## Try it
Every line of the records that holds the word "agent" should be copied.

## Raw data
===============

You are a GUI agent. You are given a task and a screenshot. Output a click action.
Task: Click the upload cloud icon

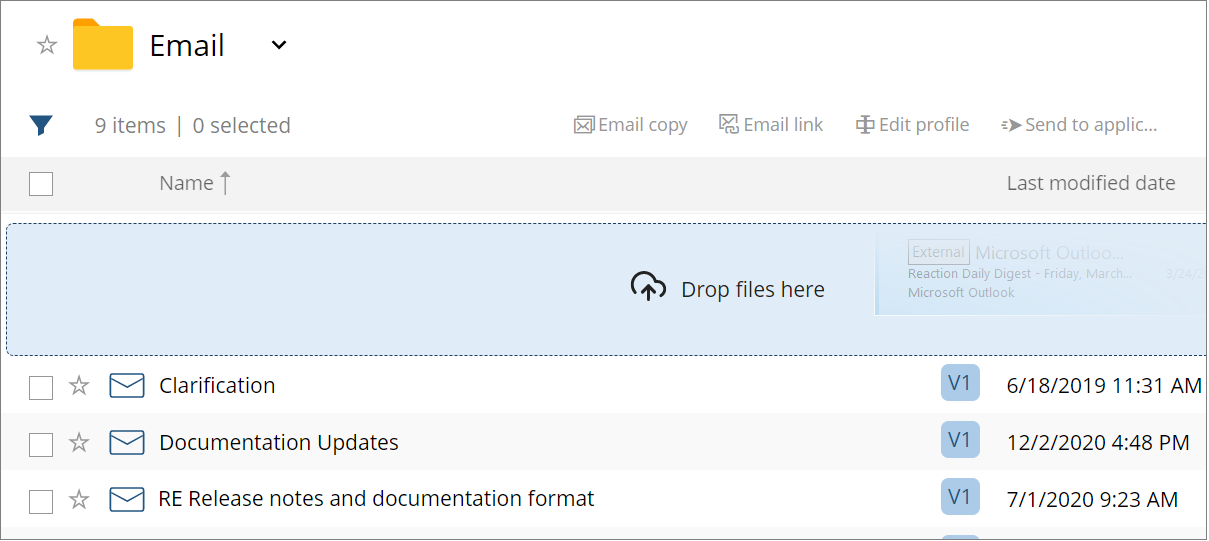648,287
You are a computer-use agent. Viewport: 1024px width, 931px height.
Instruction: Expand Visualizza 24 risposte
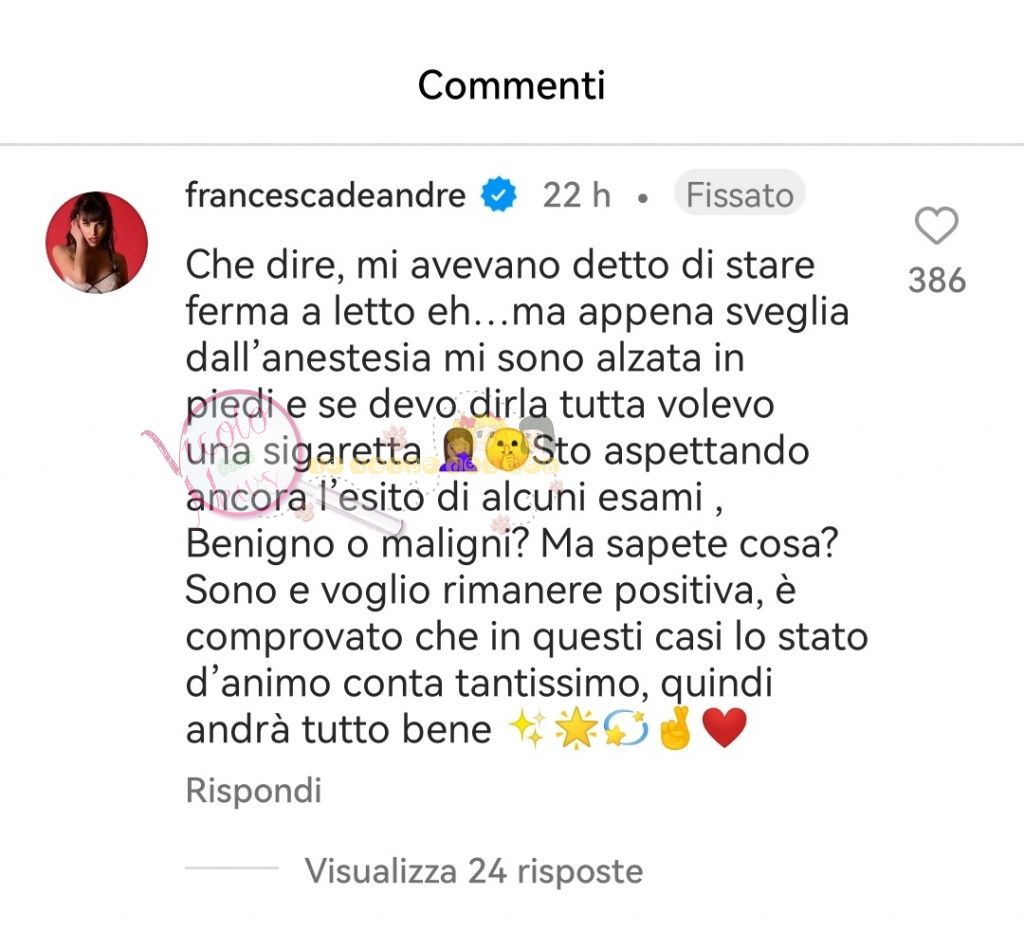[x=474, y=871]
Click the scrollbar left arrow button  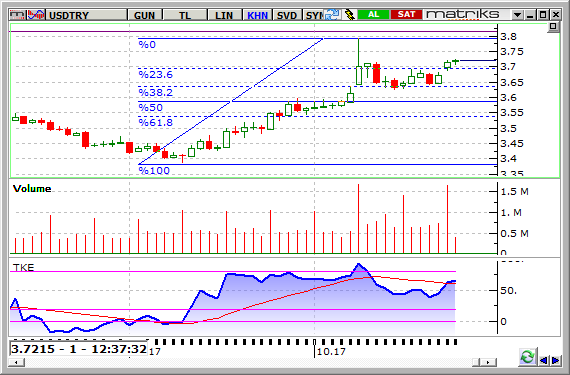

===============

## Response to this task
You are a GUI agent. You are given a task and a screenshot. Output a click action.
You are a computer-use agent. Viewport: 1024px width, 931px height.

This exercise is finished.